What if your organization wants to develop and deploy virtual Web applications? In this context, a number of considerations will likely apply. You will typically need to simplify deployment as much as possible, for accelerated time to market and easier management thereafter. You'll want visibility into performance from an application standpoint—regardless of the specifics of how that application may span the infrastructure or its resources. You'll also want integrated development tooling so that different domains can benefit from each others' information and capabilities.

And consider how well clouds can serve as optimized development and test environments. Because cloud-based servers can be created with perfect consistency and incredible speed, they are ideal for testing purposes, in which the number of variables should be minimized to increase the accuracy of test results. That translates into faster and better-quality software builds, and a more rapid rollout of new application-driven services.

One US-based organization has leveraged IBM's broad range of cloud expertise and deep solution portfolio to achieve just such goals. The delay for server resources fell, in their case, from 45 days to an amazingly low 20 minutes—complete with internal chargeback based on quantified cost-tracking for those resources.

Entry point #3: Cloud Service Providers

An obvious way to take advantage of the boom in cloud computing: become a cloud service provider.
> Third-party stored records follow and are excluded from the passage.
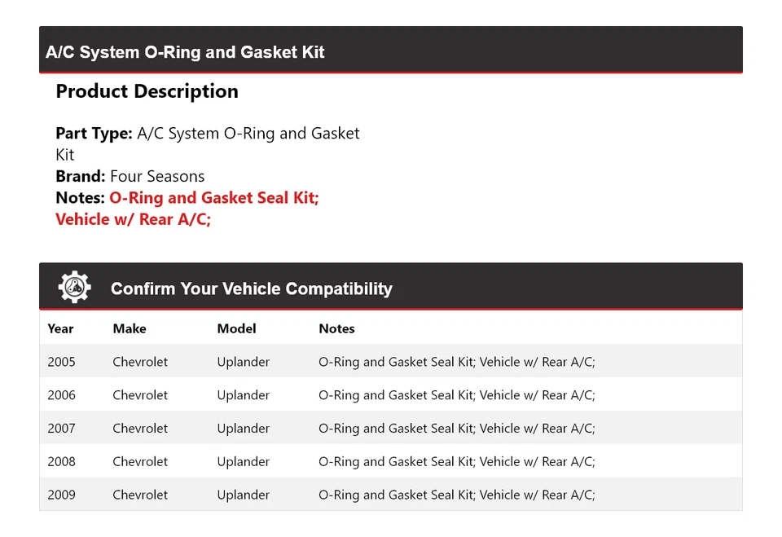
Task: Click the Confirm Your Vehicle Compatibility heading
Action: pyautogui.click(x=251, y=288)
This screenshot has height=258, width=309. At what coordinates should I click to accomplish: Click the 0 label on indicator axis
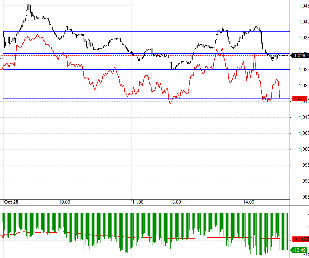[307, 213]
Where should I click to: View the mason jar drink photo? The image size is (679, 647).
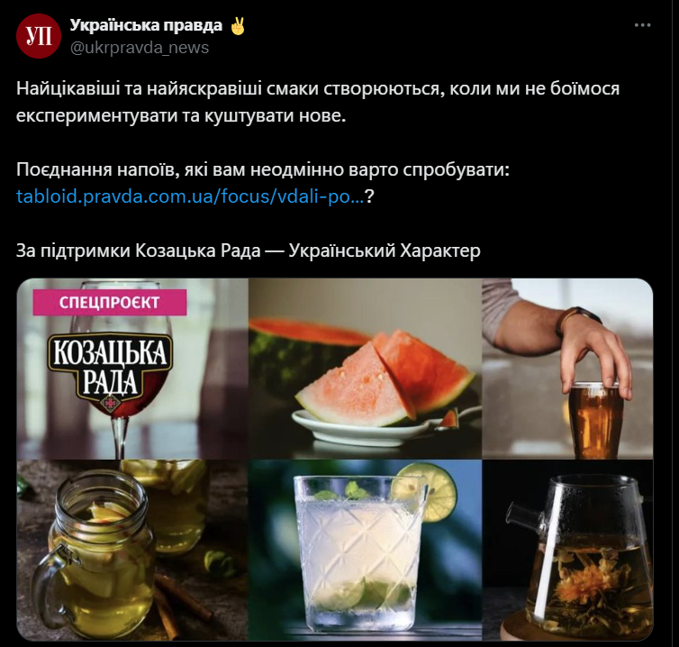click(x=132, y=550)
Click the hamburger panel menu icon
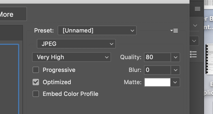This screenshot has height=114, width=213. [197, 9]
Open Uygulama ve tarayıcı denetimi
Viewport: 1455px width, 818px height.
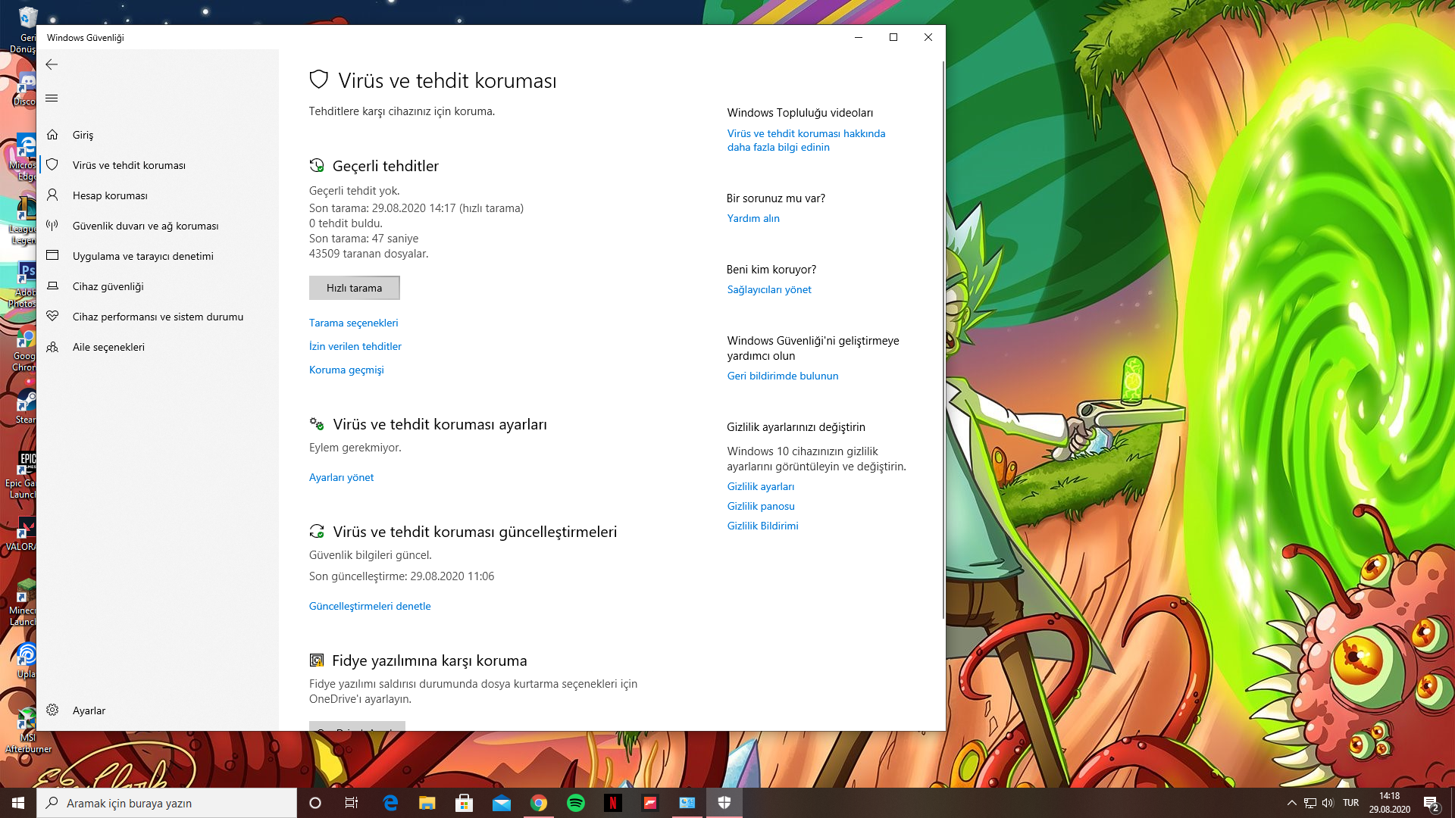(x=142, y=256)
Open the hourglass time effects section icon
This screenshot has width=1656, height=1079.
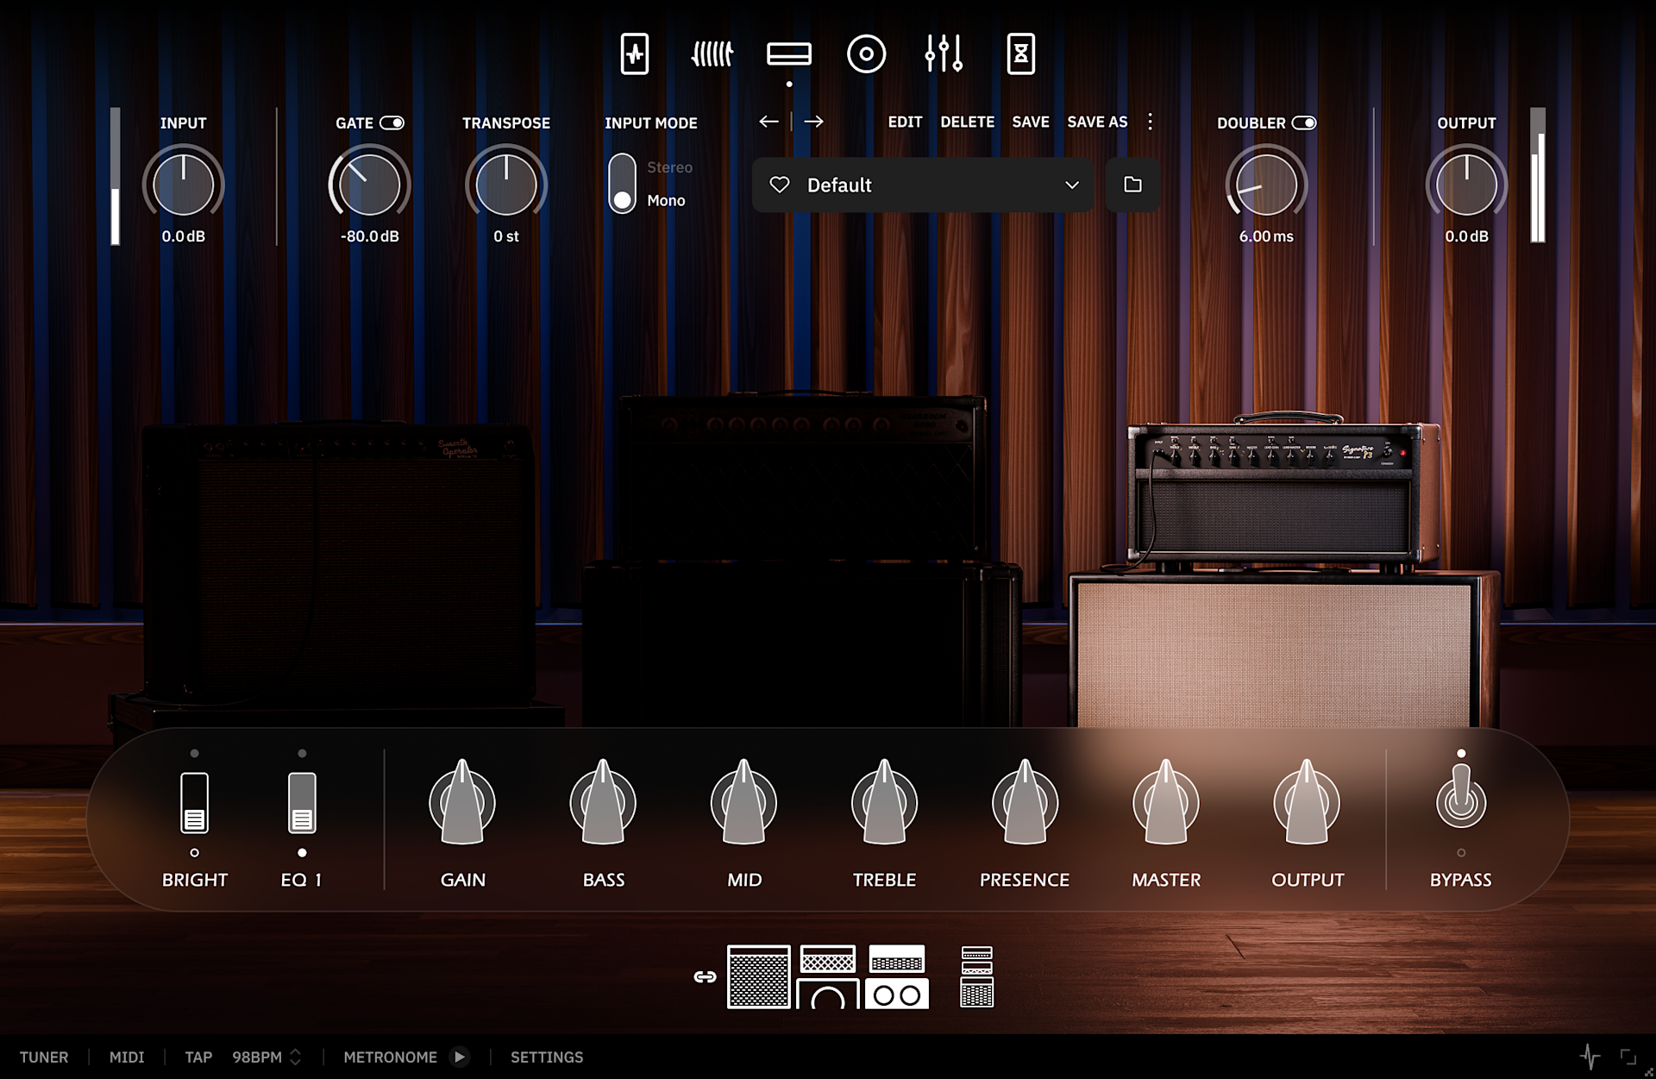tap(1020, 54)
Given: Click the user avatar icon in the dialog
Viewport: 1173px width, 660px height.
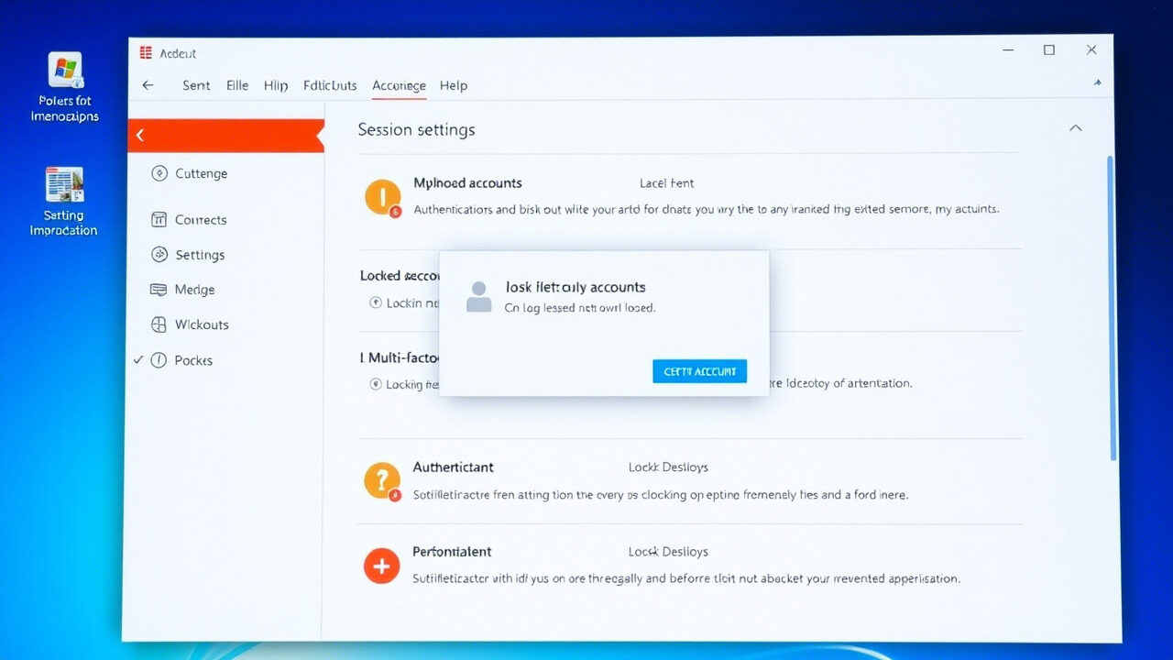Looking at the screenshot, I should (x=478, y=295).
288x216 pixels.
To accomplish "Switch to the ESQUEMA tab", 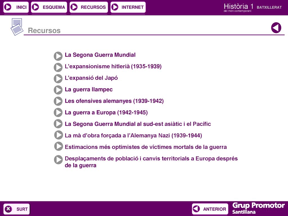I will (49, 7).
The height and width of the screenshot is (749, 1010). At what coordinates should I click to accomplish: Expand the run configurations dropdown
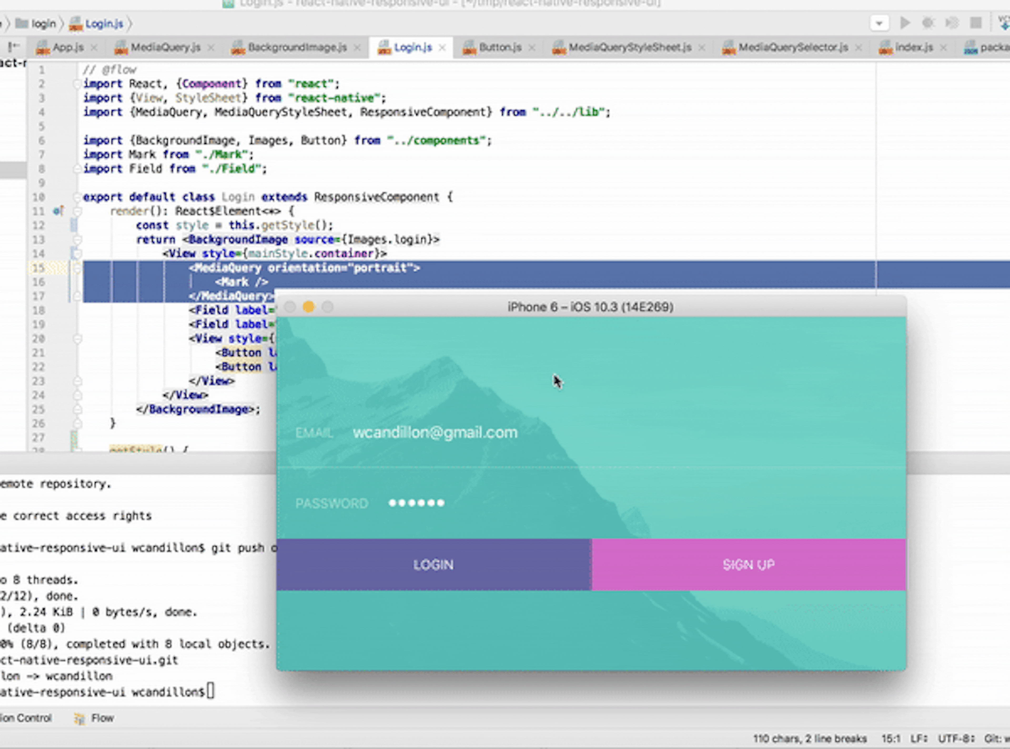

Once you've got an optimized, flexible, scalable cloud platform, you can monetize it by offering it to other organizations as an ideal environment for their services. This approach allows them to concentrate on their core areas of expertise, while also reducing the management complications and costs of overseeing their own IT architecture.

Here, too, however, it's essential that a cloud project support the necessary features for it to translate into real value. In addition to the typical concerns of automatic resource provisioning and monitoring, for instance, there is the question of cost-tracking. Each client's costs must be tracked in accordance with contractual terms, despite the fact that all clients are using the same physical infrastructure and sharing logical resources such as storage. Similar complexities apply to security and governance. Among other points, it will be necessary that each client's data remain completely separate from all others, just as if they had no infrastructure in common at all.

Recently, IBM worked with an organization in Vietnam that sought to become the largest software production center in the nation through optimized cloud services. Today, with IBM's help in consolidating all district/agency e-mail systems and websites to a single cloud-driven data center, that ambitious goal has been achieved.

Entry point #4: Business and IT as a Service

Finally, many organizations have found that cloud infrastructures can often help resolve specific shortcomings that have hindered business growth—sometimes by creating more value via collaborative platforms, and in other cases by addressing hidden complexities in areas such as supply chain visibility and management.

In this second category fell a US-based hardware provider with more than 5,000 hardware stores located in more than 50 countries. The supply chain challenges in such a case are clear; while best business results emerge from fulfilling unique customer demand, location by location via informed, efficient procurement and inventory control, such a distributed retail presence made that far from easy to achieve.

For these reasons, this organization selected IBM to pursue enhanced supply chain management and visibility via a cloud architecture carefully tailored to those specific needs. The payoff? A whopping 54% reduction in lead time…and back orders have plummeted by an even more impressive 85%.

1 The Essential CIO: Insights from the Global Chief Information Officer Study, IBM Corp., 2011.